Total portfolio performance for the quarter ranged from 3.01% to 3.97% in our moderate taxable portfolios. In our aggressive IRA portfolios, total performance ranged from 3.24% to 5.21% in the quarter. Year to-date, performance ranges from 9.07% to 11.81% in the taxable accounts and 12.80% to 16.89% in our IRAs. This quarter, two of our portfolios—Betterment and Schwab—have full two-year numbers. The two-year return on the taxable Schwab portfolio was 25.94% and the Betterment portfolio was 21.89%.

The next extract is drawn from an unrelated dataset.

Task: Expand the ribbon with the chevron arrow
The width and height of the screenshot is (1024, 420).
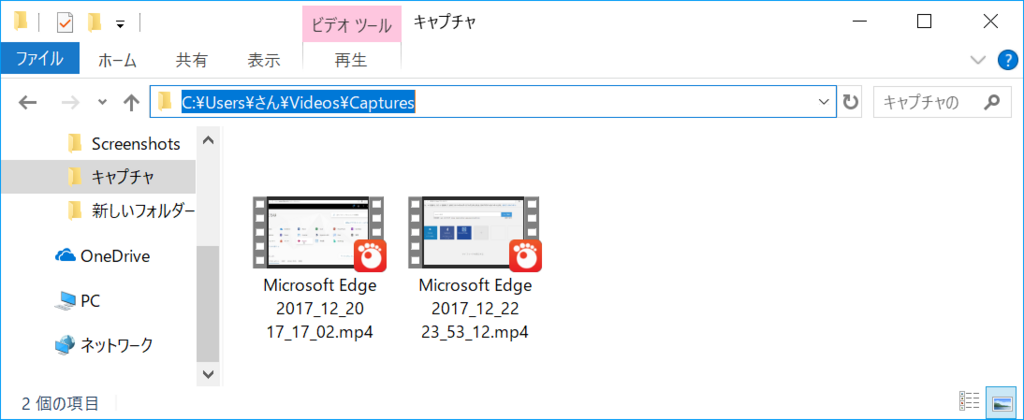Action: click(x=979, y=61)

In the next report we will add Acorns, Personal Capital, SigFig, WiseBanyan and Vanguard to the portfolios with two-year numbers and look forward to diving into the long-term results of these seven portfolios.


 


 


 

Risk and Return

Last quarter we introduced our risk/return analysis section. This quarter we are expanding our analysis to include upside and downside capture ratios in addition to the Sharpe Ratio and standard deviation metrics. Analysis is based on 12-month trailing returns ending September 30, 2017. An equal-weighted blended benchmark of the robos with a full year’s return is used as the benchmark for the upside/downside capture ratios. For those not familiar with upside/downside capture ratios, a basic explanation is a portfolio is desirable if it has a high upside and low downside capture ratio, and will plot to the lower right side of the chart displayed in Figure 6.

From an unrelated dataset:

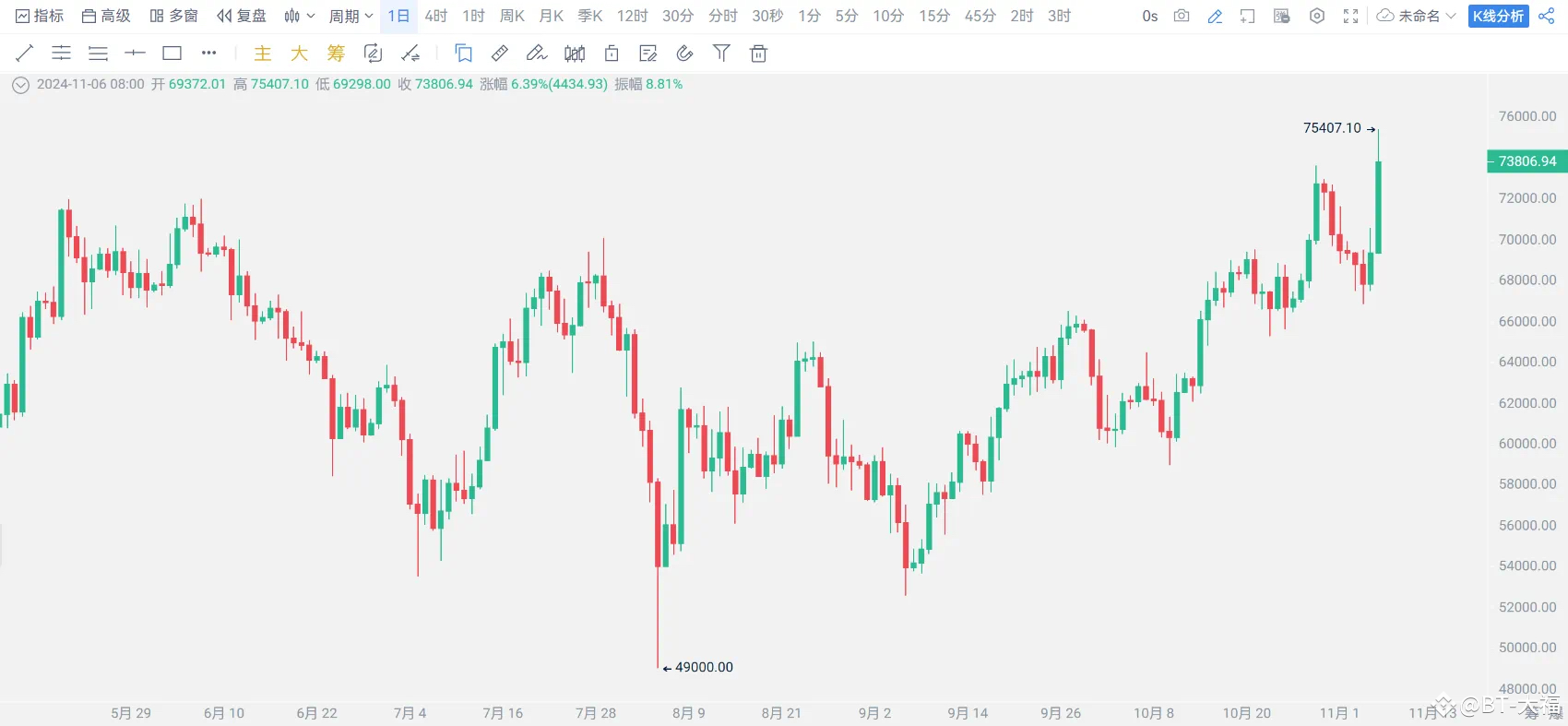Screen dimensions: 1568x726
Task: Click the ruler measurement tool
Action: (500, 54)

Two portfolios immediately stand out in our risk/return analysis. The first is Schwab, which tied for the lowest standard deviation (risk), but also achieved a close second in the one-year return. This has given Schwab’s portfolio the highest Sharpe ratio in the group. We still reserve judgment on Schwab’s portfolio until we see it perform in a down market. Schwab’s fixed-income allocation in particular is invested heavily in historically riskier assets. Acorns’ portfolio also stands out with a high downside capture ratio of 153% and a low upside capture ratio of 84%. We believe this is due, in part, to its high allocation to small caps, which have whipsawed on political news throughout the year, and its shifting international allocation. Acorns has also adjusted its allocation in international and small-cap equities at inopportune times over the past year. This data also implies that Personal Capital and FutureAdvisor may not offer the best risk-adjusted returns.

We want to remind readers that, although risk is important, it can be difficult to measure, especially over a time frame as short as one year, and the utility of our data will grow with time.


 

 

Conclusion

There has been a rapid increase in competition in the digital advice industry, and it shows no signs of stopping. Independent robo-advisers need to quickly acquire market shares and innovate or they risk being overshadowed by larger, more established financial institutions. Going forward, we expect to see the market share for robo-advice products continue to expand as the trend toward digitization continues to impact all aspects of people’s lives.